(ASSIGNMENT):
Every line from the one containing "[Search this site] (506, 40)" to the one containing "Subscribe now (400, 992)" in the records below, both included, must be set down exactly, and no other line.

=== MATERIALS PROVIDED ===

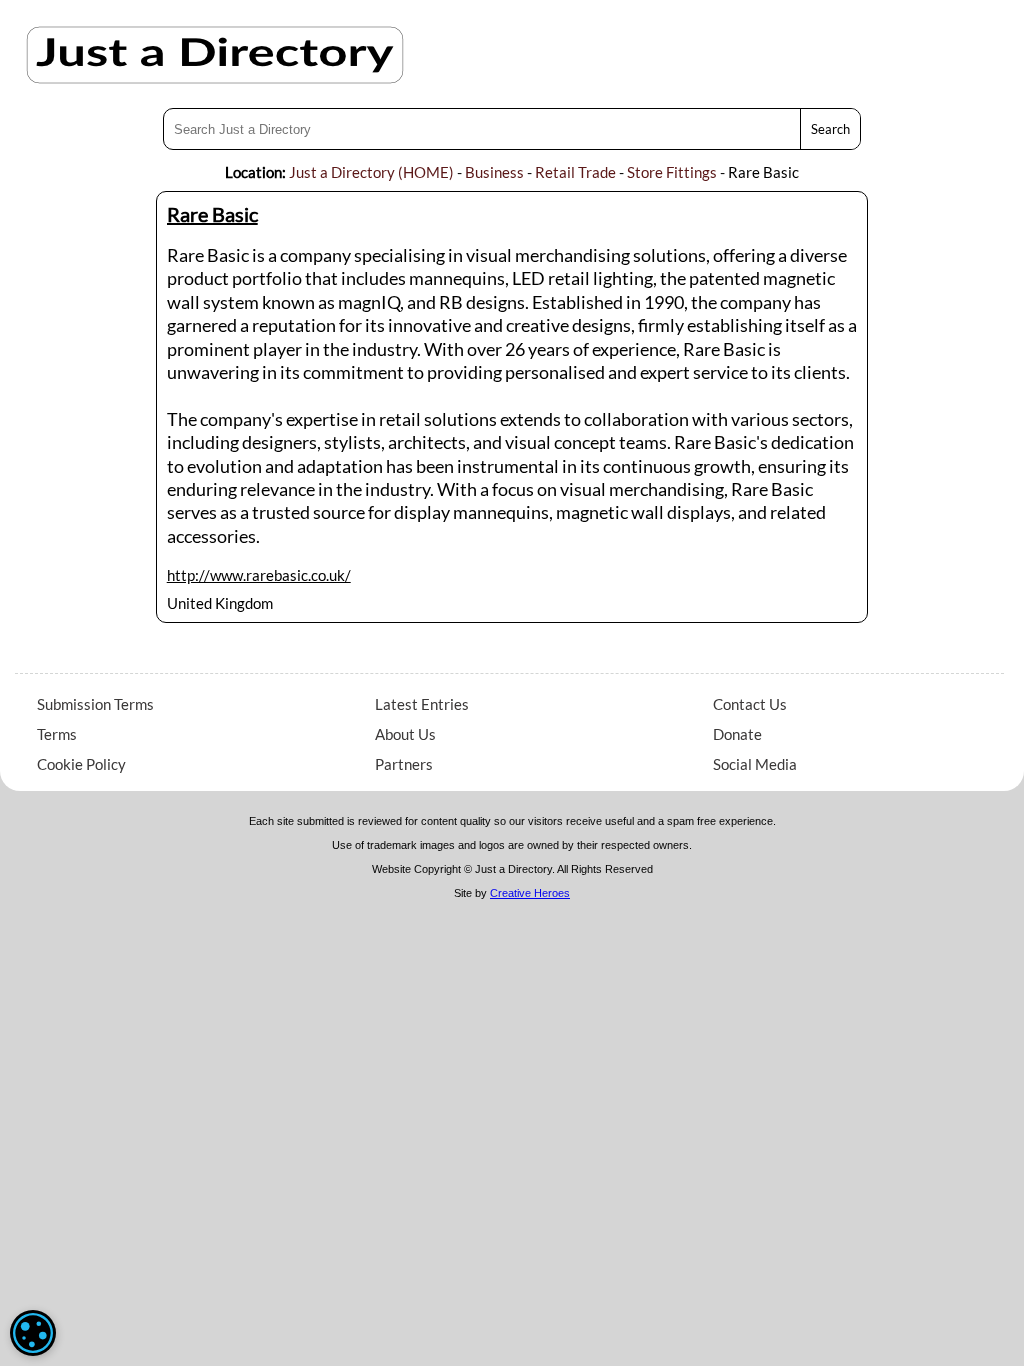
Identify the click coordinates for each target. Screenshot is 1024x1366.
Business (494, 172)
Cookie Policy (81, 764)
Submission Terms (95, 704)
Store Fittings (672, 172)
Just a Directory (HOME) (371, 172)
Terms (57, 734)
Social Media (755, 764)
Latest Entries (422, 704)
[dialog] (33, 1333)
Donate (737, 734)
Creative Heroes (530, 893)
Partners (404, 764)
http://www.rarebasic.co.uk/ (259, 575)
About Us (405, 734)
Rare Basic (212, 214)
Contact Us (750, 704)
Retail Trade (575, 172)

===
=== MATERIALS PROVIDED ===

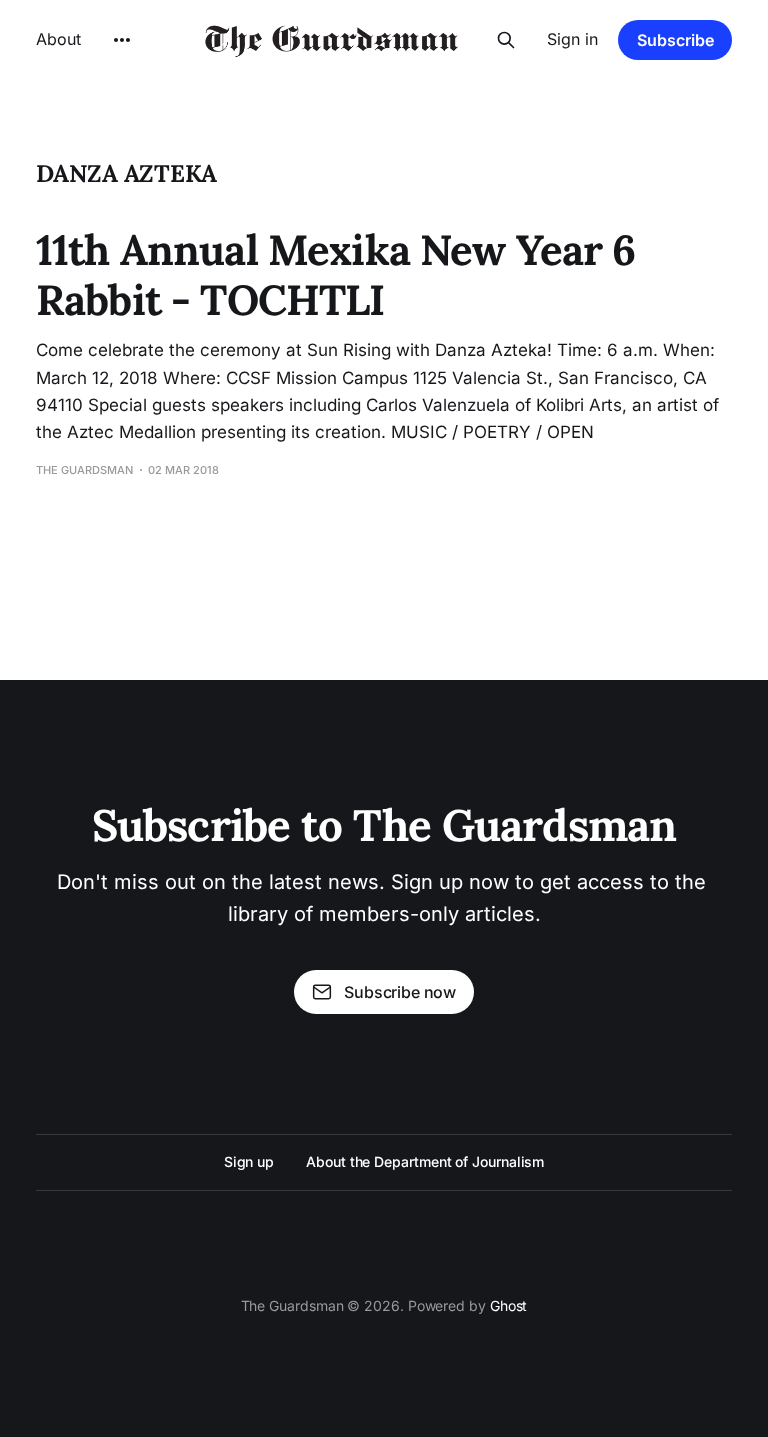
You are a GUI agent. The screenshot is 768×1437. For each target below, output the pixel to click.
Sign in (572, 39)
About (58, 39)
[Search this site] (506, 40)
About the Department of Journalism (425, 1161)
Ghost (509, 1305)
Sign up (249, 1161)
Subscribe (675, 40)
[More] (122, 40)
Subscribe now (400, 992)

===

(ANSWER BOX):
[Search this site] (506, 40)
About the Department of Journalism (425, 1161)
Ghost (509, 1305)
Sign up (249, 1161)
Subscribe (675, 40)
[More] (122, 40)
Subscribe now (400, 992)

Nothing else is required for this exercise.